§ **What you need to do**
Below are several records. Retype exactly those lines running from the one with "Task: Click the SWAP usage refresh icon" through the one with "Screen dimensions: 820x415", end lines included, and no others.

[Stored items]
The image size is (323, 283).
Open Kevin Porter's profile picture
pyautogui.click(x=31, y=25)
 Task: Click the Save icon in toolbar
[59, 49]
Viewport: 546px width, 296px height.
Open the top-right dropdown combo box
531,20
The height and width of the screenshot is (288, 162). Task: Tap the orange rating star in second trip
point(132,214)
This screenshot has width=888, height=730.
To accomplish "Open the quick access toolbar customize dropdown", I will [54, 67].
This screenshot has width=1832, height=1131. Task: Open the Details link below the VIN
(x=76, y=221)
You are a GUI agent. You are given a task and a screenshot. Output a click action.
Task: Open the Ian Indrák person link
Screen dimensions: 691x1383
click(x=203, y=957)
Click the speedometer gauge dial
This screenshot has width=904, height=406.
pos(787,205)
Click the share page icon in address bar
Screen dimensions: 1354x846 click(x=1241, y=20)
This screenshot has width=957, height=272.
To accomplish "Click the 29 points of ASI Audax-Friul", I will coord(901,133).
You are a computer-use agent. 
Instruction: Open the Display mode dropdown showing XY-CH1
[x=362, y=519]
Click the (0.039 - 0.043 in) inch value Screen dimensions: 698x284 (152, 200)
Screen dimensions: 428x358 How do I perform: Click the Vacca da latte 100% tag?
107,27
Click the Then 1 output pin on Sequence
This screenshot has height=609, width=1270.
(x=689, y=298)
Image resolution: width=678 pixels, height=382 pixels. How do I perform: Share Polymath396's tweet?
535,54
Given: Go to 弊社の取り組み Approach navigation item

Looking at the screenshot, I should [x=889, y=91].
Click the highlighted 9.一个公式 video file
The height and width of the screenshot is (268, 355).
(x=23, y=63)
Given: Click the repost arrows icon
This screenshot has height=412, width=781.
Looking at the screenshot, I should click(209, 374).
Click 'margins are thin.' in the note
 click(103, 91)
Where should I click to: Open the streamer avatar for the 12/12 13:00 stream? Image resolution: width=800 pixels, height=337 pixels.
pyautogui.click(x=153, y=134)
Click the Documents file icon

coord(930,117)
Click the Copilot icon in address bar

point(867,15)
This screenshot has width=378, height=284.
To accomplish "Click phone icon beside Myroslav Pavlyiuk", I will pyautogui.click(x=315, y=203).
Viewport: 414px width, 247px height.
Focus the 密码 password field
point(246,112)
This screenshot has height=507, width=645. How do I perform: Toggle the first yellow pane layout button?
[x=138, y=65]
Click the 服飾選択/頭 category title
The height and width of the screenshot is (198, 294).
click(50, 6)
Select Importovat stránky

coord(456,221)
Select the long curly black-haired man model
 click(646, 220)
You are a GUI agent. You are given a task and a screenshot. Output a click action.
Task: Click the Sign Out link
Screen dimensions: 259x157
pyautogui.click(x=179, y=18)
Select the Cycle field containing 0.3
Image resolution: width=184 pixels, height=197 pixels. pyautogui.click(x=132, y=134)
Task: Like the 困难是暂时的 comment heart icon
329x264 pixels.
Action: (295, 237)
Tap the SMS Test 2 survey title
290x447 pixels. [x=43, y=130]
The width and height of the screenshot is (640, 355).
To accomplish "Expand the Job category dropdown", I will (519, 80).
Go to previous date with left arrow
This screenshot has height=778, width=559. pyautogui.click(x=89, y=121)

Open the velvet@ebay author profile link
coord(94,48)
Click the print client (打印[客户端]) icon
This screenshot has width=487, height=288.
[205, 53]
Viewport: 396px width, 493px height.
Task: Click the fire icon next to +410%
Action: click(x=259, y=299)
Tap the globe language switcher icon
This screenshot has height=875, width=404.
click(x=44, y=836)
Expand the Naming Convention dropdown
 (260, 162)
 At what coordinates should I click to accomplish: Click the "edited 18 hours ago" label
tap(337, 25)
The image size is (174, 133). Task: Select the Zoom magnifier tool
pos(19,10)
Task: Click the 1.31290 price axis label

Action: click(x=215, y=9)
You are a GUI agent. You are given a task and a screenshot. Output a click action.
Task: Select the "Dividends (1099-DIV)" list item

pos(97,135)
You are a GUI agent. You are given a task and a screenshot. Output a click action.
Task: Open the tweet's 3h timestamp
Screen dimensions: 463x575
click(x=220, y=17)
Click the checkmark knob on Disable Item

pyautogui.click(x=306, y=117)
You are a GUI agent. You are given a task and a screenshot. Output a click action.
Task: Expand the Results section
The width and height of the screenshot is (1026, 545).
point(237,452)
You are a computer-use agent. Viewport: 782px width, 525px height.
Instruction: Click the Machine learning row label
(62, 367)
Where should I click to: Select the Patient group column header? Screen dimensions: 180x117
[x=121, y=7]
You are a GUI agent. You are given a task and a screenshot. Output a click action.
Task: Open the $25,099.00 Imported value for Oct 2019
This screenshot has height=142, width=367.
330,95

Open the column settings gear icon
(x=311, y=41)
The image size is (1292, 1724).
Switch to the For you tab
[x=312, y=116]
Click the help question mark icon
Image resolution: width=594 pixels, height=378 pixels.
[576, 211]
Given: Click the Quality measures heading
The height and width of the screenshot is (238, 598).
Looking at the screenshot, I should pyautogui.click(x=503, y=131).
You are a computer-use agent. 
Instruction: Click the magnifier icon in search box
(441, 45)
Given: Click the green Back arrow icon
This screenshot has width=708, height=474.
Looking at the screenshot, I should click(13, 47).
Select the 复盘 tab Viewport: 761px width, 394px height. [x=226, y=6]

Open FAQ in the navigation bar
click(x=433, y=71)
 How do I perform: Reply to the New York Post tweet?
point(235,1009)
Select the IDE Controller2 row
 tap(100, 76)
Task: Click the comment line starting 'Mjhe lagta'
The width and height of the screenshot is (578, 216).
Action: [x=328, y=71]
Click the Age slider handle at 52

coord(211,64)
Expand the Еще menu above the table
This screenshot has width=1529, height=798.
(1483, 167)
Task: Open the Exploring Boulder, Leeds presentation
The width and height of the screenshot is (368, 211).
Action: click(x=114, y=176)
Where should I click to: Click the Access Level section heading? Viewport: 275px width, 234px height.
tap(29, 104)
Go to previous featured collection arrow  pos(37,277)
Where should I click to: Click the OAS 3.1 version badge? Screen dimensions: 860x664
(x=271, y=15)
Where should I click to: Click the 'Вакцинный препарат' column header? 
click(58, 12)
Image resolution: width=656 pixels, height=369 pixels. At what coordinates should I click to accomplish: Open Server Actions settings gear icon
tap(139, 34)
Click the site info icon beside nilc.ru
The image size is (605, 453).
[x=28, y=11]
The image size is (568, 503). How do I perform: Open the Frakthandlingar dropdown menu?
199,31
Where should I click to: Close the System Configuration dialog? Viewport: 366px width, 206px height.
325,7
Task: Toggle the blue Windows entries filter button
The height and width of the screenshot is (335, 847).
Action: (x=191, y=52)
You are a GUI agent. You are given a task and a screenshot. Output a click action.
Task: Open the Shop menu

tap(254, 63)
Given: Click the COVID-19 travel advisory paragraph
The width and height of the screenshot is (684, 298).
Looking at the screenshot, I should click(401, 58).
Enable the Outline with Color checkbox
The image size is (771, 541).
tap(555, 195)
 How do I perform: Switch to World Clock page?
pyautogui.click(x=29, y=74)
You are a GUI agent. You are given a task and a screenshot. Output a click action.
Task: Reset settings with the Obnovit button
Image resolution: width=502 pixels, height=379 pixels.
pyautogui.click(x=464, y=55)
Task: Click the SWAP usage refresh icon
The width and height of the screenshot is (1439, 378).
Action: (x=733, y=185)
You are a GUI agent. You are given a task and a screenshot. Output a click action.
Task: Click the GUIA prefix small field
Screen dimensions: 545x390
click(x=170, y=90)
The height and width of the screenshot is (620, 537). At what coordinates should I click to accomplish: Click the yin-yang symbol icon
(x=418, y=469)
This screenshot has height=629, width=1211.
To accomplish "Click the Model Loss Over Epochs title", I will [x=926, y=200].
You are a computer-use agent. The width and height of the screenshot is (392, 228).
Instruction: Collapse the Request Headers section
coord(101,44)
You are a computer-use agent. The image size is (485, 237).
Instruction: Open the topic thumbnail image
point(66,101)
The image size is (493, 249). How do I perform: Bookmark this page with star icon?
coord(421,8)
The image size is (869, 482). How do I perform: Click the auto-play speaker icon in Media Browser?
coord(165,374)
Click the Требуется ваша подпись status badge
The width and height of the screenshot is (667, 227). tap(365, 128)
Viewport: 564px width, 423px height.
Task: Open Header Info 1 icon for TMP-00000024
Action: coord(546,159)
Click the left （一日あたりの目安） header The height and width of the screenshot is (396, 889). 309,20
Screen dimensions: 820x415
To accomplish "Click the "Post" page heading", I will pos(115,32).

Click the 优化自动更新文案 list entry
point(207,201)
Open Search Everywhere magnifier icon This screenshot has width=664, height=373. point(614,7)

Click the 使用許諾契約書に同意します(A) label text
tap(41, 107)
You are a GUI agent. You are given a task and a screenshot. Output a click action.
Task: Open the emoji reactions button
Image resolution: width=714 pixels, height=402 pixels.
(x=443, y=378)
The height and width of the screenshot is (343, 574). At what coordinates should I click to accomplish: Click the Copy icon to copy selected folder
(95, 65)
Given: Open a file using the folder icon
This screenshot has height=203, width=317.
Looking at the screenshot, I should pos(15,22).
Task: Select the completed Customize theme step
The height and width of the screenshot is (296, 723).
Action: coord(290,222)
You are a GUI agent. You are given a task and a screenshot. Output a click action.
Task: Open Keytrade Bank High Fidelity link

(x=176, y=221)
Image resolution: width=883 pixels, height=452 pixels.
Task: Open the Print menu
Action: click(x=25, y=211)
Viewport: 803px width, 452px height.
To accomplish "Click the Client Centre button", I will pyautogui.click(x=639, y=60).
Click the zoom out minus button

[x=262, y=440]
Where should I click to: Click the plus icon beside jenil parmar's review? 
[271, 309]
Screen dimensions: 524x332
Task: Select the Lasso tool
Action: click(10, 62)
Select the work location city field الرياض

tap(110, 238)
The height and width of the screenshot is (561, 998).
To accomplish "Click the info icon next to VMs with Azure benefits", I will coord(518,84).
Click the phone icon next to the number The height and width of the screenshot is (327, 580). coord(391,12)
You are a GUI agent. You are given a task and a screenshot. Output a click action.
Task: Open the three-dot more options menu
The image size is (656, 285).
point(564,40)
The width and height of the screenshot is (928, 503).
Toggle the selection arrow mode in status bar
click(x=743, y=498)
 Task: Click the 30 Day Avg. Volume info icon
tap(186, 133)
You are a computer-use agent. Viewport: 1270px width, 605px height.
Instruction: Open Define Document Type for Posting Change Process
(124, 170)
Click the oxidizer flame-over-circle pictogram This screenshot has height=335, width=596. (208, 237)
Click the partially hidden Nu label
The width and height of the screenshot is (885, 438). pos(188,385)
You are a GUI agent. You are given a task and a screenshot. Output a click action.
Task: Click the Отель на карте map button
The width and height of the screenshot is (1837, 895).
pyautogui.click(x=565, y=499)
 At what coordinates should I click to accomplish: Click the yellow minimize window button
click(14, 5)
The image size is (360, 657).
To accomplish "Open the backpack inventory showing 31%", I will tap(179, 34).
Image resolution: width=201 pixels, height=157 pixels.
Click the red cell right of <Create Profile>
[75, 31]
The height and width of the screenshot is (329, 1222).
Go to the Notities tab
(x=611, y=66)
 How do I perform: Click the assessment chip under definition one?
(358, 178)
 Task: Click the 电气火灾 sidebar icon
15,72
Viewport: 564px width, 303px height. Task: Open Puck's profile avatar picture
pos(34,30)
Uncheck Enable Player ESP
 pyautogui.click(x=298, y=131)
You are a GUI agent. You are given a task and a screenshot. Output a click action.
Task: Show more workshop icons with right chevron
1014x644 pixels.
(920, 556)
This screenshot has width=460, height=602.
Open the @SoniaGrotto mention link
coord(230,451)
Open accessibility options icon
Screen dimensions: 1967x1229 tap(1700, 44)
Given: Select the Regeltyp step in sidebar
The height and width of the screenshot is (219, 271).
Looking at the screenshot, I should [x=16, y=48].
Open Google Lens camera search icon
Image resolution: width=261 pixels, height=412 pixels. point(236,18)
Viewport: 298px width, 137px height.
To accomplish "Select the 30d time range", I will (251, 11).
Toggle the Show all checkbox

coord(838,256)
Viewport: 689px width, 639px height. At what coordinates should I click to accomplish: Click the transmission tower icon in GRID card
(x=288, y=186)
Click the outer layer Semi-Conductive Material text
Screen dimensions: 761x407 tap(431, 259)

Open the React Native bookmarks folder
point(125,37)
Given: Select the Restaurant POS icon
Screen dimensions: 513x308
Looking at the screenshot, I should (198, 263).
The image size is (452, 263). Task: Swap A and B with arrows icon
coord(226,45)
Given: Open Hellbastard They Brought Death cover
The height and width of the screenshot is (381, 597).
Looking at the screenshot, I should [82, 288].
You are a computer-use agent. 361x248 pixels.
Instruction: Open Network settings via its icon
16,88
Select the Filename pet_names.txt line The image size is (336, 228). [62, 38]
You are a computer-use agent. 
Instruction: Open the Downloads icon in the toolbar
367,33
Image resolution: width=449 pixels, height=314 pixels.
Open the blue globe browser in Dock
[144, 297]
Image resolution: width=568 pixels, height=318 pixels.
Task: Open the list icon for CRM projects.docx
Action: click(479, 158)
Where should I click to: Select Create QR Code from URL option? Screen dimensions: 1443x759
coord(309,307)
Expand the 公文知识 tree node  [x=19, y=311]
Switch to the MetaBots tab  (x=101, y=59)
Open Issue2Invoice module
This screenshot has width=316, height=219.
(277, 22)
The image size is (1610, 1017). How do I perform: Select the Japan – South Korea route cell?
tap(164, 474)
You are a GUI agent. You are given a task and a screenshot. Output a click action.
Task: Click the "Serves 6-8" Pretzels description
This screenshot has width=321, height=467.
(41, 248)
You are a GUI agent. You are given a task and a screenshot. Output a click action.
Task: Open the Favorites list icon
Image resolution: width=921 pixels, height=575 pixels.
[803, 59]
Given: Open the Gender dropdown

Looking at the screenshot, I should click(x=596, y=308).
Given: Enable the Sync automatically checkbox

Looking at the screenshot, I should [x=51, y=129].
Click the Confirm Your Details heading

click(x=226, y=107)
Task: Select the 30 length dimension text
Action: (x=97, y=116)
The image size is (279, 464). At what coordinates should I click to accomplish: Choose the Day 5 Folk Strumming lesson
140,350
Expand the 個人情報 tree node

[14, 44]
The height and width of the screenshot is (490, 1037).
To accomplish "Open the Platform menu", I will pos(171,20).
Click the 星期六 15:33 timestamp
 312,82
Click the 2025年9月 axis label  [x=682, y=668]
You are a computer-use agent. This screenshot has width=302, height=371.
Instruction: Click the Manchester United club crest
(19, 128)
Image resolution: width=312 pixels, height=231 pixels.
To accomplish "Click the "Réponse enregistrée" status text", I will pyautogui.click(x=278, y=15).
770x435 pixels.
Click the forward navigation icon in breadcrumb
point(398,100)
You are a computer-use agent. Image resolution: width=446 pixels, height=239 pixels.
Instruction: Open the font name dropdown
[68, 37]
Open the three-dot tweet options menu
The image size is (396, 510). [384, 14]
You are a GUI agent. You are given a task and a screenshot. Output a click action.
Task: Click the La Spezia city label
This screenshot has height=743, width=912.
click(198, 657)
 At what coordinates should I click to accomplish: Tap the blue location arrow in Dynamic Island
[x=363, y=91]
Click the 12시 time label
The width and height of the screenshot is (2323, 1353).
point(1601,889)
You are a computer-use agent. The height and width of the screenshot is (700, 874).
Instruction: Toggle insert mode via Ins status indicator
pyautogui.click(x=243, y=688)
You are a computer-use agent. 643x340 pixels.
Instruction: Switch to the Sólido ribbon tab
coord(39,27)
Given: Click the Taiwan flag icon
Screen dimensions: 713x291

§ **Response area**
Task: Click the SWAP usage refresh icon
The width and height of the screenshot is (1439, 378).
Action: (x=733, y=185)
You are a GUI agent. You are given a task and a screenshot. Output a click action.
Task: Click the GUIA prefix small field
Screen dimensions: 545x390
click(x=170, y=90)
The height and width of the screenshot is (620, 537). At what coordinates should I click to accomplish: Click the yin-yang symbol icon
(x=418, y=469)
This screenshot has height=629, width=1211.
To accomplish "Click the Model Loss Over Epochs title", I will [x=926, y=200].
You are a computer-use agent. The width and height of the screenshot is (392, 228).
Instruction: Collapse the Request Headers section
coord(101,44)
You are a computer-use agent. The image size is (485, 237).
Instruction: Open the topic thumbnail image
point(66,101)
The image size is (493, 249). How do I perform: Bookmark this page with star icon?
coord(421,8)
The image size is (869, 482). How do I perform: Click the auto-play speaker icon in Media Browser?
coord(165,374)
Click the Требуется ваша подпись status badge
The width and height of the screenshot is (667, 227). tap(365, 128)
Viewport: 564px width, 423px height.
Task: Open Header Info 1 icon for TMP-00000024
Action: coord(546,159)
Click the left （一日あたりの目安） header The height and width of the screenshot is (396, 889). 309,20
Screen dimensions: 820x415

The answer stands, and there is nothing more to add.